┌─ Text passage
Hospital-Based Violence Intervention Program

Regional Medical Center has announced plans to launch a hospital-based violence intervention program designed to promote positive alternatives to violence in our community. The goals of the program will be to reduce retaliation, criminal involvement and re-injury among youth injured by violence, as well as connect those youth and their families with opportunities and wrap-around social services.

With the only Level 1 Trauma Center in a 150-mile radius of Memphis, Regional Medical Center is the destination for individuals with traumatic injuries, including many who are young and injured by violence.  While only a small percentage of more than 4000 trauma admissions annually are gunshot victims, one is one too many. The physicians and staff provide expert medical care to repair the physical damage done by violence, but then these young patients are discharged from the hospital and return to the same neighborhoods where they were injured.

“As a hospital, we realized these patients are being discharged physically healed, but with no ‘prescription’ to stay safe and without support to find non-violent solutions,” said Dr. Reginald Coopwood, President and CEO, Regional Medical Center.  “We saw the hospital violence intervention program as an opportunity for us to accept an obligation to contribute to ending violence in our community.”  

The program, which will launch in August 2013, will be coordinated by a Violence Intervention Liaison. The Liaison will assess youth and young adult patients affected by handgun violence and connect them to community resources with the goal of preventing recidivism and hospital readmissions.  The Liaison will also coordinate with a team of outreach workers who will provide intensive follow up services and case management for up to one year. The services will include counseling, crisis intervention, mediation, job readiness preparation, GED classes, conflict resolution, mentoring and parenting skills.
└─
**Things to do:**
- a) According to the violence intervention passage, in what month and year will the program launch?
- b) Please list every service that the violence intervention passage says the outreach workers' follow-up will include.
- c) Carry the violence intervention passage on from its final sentence.
The rows that follow are not needed for anything here.
┌─ Provided data
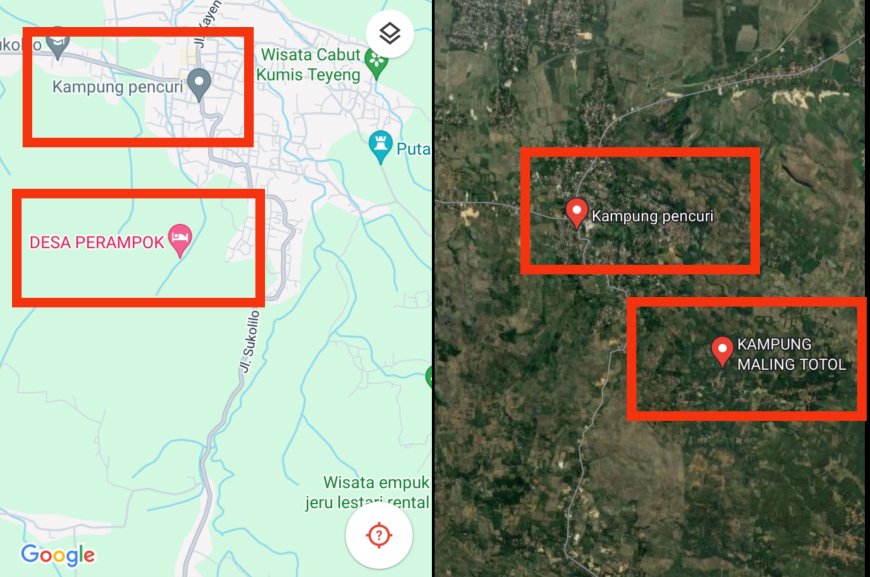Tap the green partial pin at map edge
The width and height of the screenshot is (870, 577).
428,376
└─
┌─ Provided data
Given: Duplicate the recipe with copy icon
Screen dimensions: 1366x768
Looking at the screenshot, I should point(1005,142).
└─
**Solved tasks:**
- a) August 2013

- b) counseling, crisis intervention, mediation, job readiness preparation, GED classes, conflict resolution, mentoring, parenting skills

- c)
 The hospital-based violence intervention program came about through the City of Memphis Mayor’s Innovation Delivery Team, which was created to develop novel initiatives to advance the city in very specific ways. City of Memphis Mayor AC Wharton asked the team to focus in two areas: the reduction of gun violence among young people and the promotion of neighborhood economic vitality.  The Innovation Delivery Team approached Regional Medical Center with the intervention program idea as part of the “Memphis Gun Down” initiative to address violence in this community.

“Memphis Gun Down is excited to partner with Regional Medical Center to launch the hospital-based intervention program to complement our existing street and school-based interventions. We are committed to reaching out to our youth, impacting their lives and providing them with opportunities wherever they are. It is never too late for a young person to turn his life around and make a positive change,” said Mayor AC Wharton.